Tasks and exercises:
[a] Shorten the paragraph of the passage on love and the family that begins "Engels calls the end" into a brief list that keeps its main facts.
[b] For the passage on love and the family, decide whether each statement agrees with it: (i) Kollontai regarded love as an eternal, unchanging feeling; (ii) according to Engels, before private property emerged, groups collectively organized childcare and production; (iii) the patriarchal family arose only after capitalism. Answer each with yes or no and quote the deciding words of the passage.
[c] Carry on the passage on love and the family from the point where it stops.

Quoted passage:
* START *

Alexandra Kollontai was one of the most prolific Bolshevik writers on the issues of gender, love, and marriage. Like any good Marxist, Kollontai saw love not as an eternal and immutable feeling, but rather as a historical construct — one that has changed drastically over time. Love has a history, and throughout history, it has been used to organize society in the interests of a small ruling class. As Kollontai argues in her text Make Way for the Winged Eros, in “all stages of historical development, society has established norms defining when and under what conditions love is ‘legal (i.e. corresponds to the interests of the given social collective) and when and under what conditions love is sinful and criminal (i.e. contradicts the tasks of the given society).”

Engel’s The Origin of the Family, Private Property, and the State attempts to scientifically trace the development of the nuclear family unit leading up to the bourgeois family. He argues that prior to the emergence of private property, societies were not organized on the basis of family units, and that there was no strict division between one family and another; instead, groups collectively organized childcare and production. It is only with the emergence of private property that the family unit was created in order to pass down private property. Later, with the development of capitalism, there is the formation of the “bourgeois” family; the proletariat had no property to pass down, and thus has no use for family units divorced from the rest of the community.

Engels calls the end of matriarchal relations and establishment of the family unit the “historical defeat of the female sex.” The creation of the patriarchal family preceded capitalism and became the basis of the economic and social structure in capitalism. Ideologically, it is naturalized as the only way to express and organize loving relations.

In some indigenous cultures, a communal organization of society remained until their violent colonization by Europeans. Some indigenous societies were matriarchal and had other forms of organizing family and community until the “bourgouis family” and European gender roles were imposed on them with the most brutal violence.

* END *

Data extract:
* START *

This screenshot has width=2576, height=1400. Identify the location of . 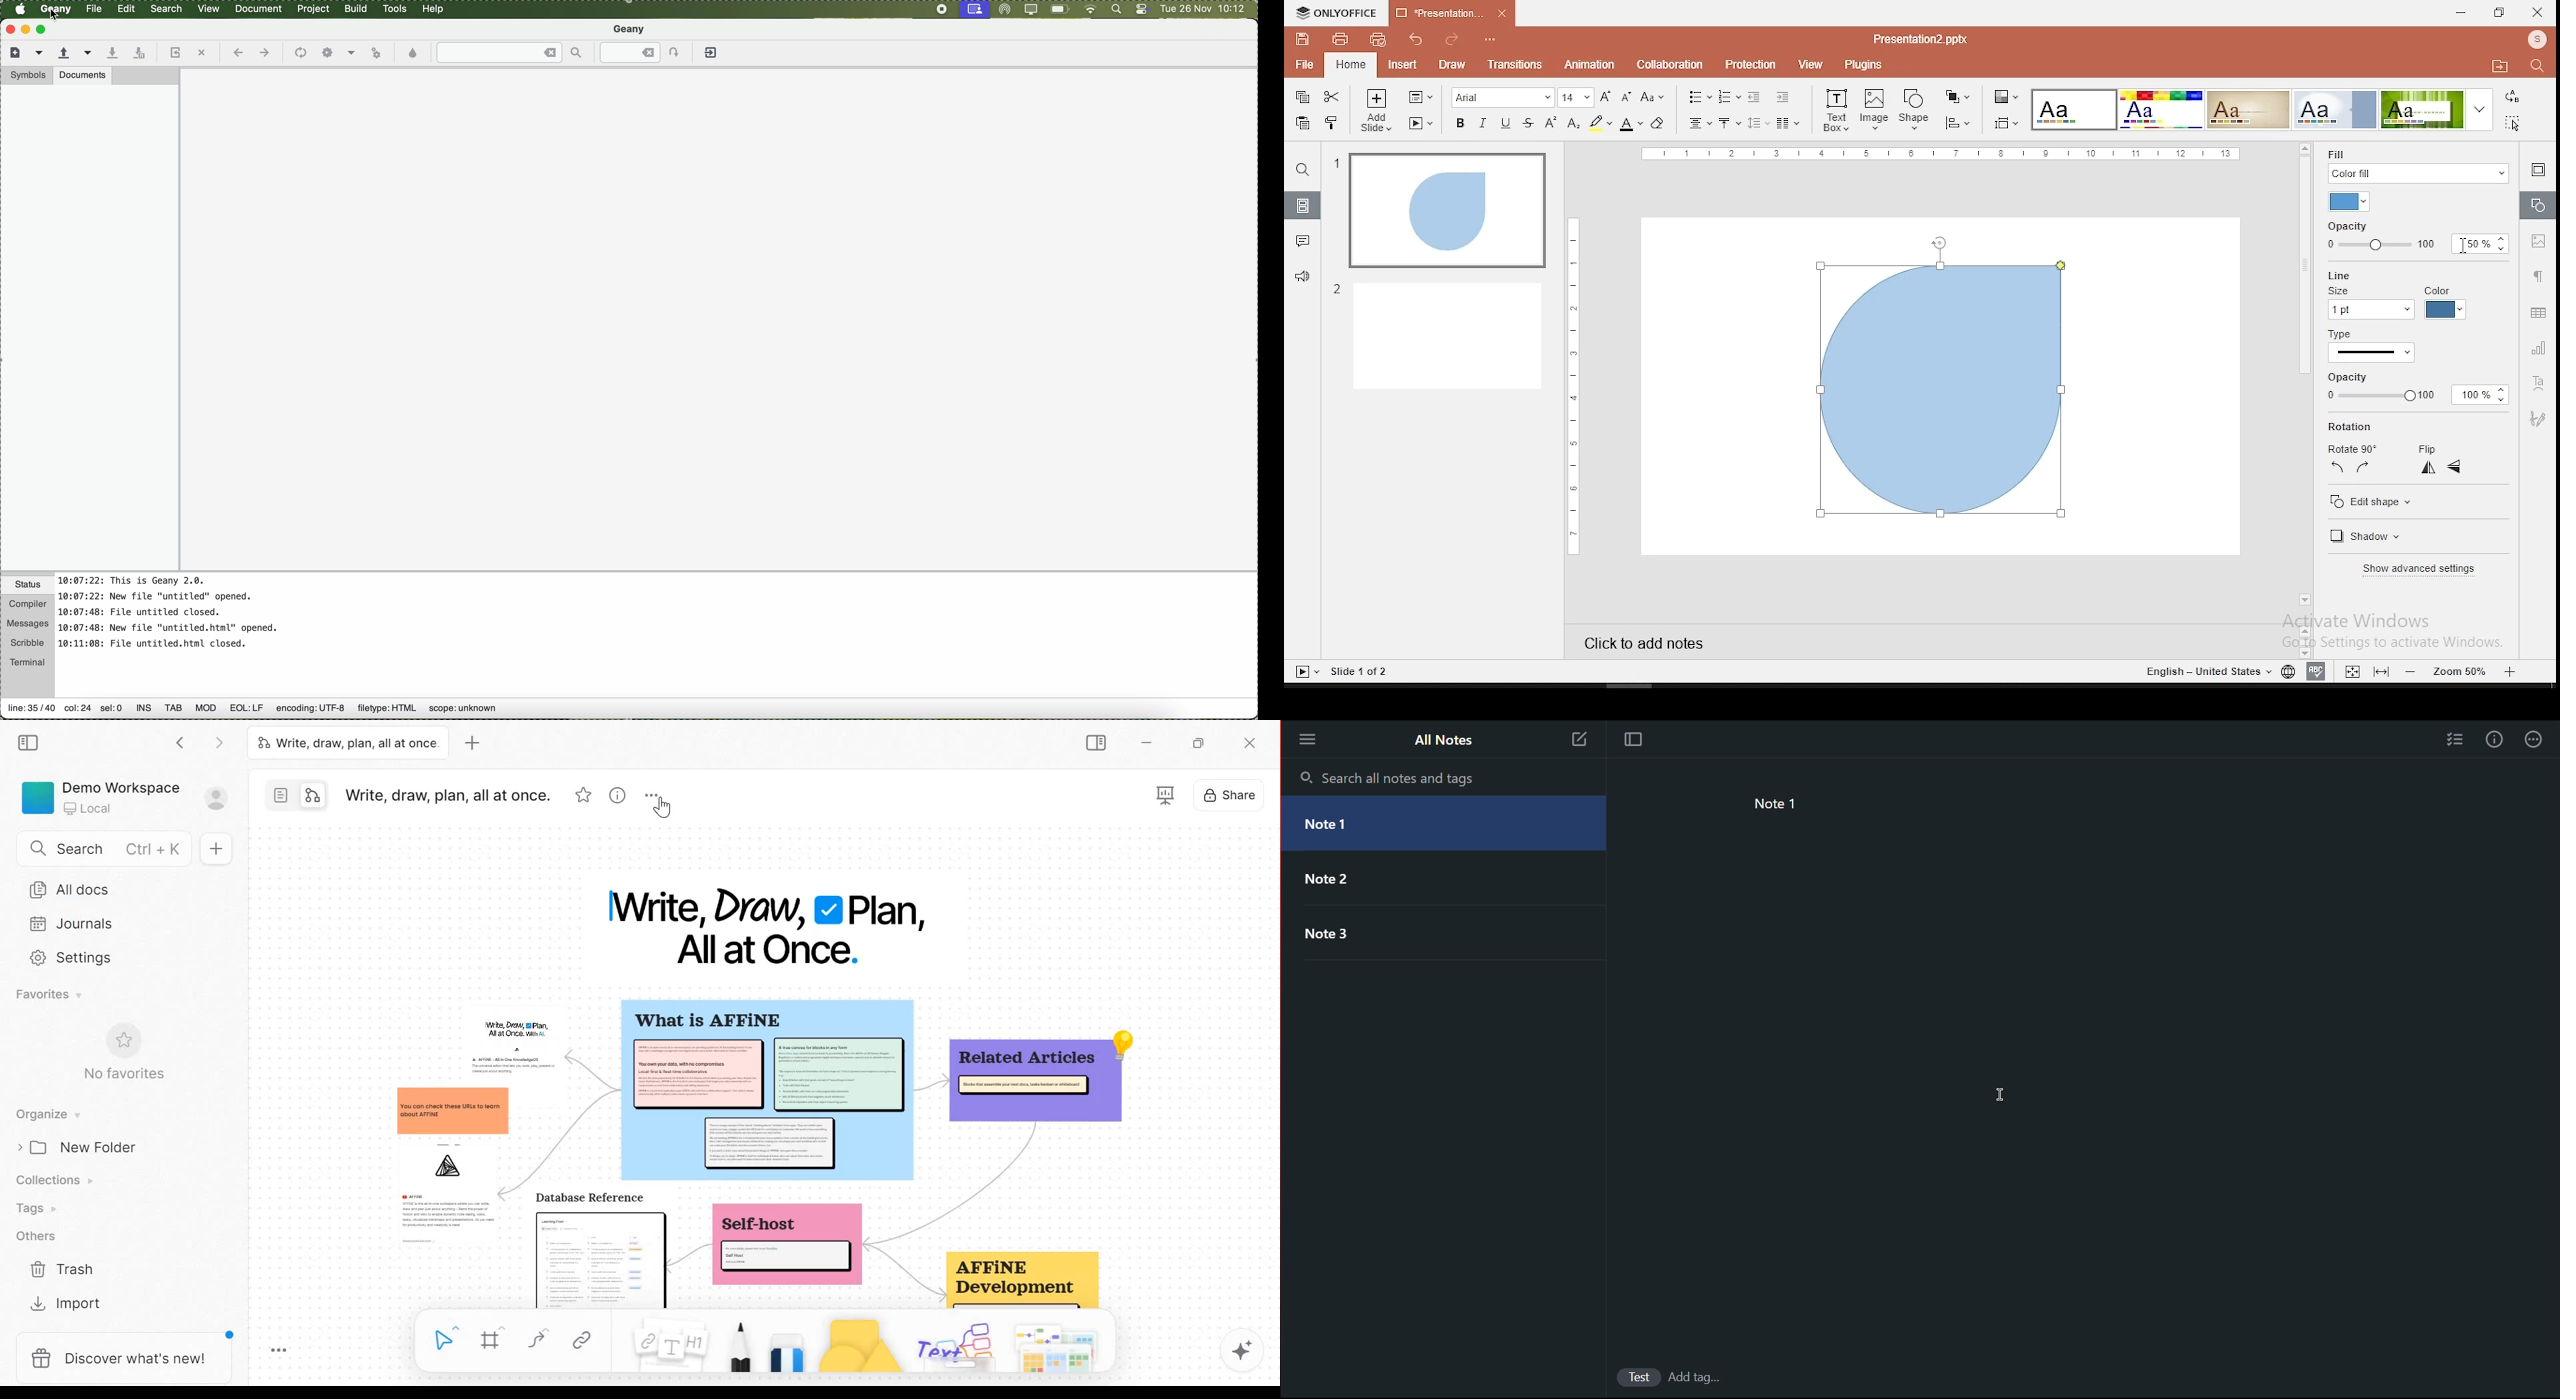
(2539, 418).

* END *

Answers to the tasks:
[a]
- Engels calls the end of matriarchal relations and the establishment of the family unit the "historical defeat of the female sex."
- The patriarchal family came before capitalism and became the basis of its economic and social structure.
- Ideologically, it is naturalized as the only way to express and organize loving relations.

[b]
(i) No: "Kollontai saw love not as an eternal and immutable feeling, but rather as a historical construct"
(ii) Yes: "instead, groups collectively organized childcare and production"
(iii) No: "The creation of the patriarchal family preceded capitalism"

[c]
Love in Capitalism

As most people can tell you, capitalism is all about competition and individualism. While that is true, it’s only part of the story. It’s not only the individual that one is meant to care about — it’s the individual family unit. As opposed to towns or tribes, the central building block of capitalist society is the nuclear family. Ripped away from any sort of collective consciousness, capitalism dictates that we care about our spouse and our children more than other people in our community and significantly more than other people in the world.

If the nuclear family is integral to maintaining a system of exploitation and private property, love in capitalism is a ruse for the economic functions of family units. Kollontai says, “Aware that the stability of the family — the economic unit on which the bourgeois system rests — required that its members be linked by more than economic ties alone, the revolutionary ideologies of the rising bourgeoisie propagated the new moral ideal of love that embraced both the flesh and the soul.” In other words, modern love as connected to marriage was invented by capitalism.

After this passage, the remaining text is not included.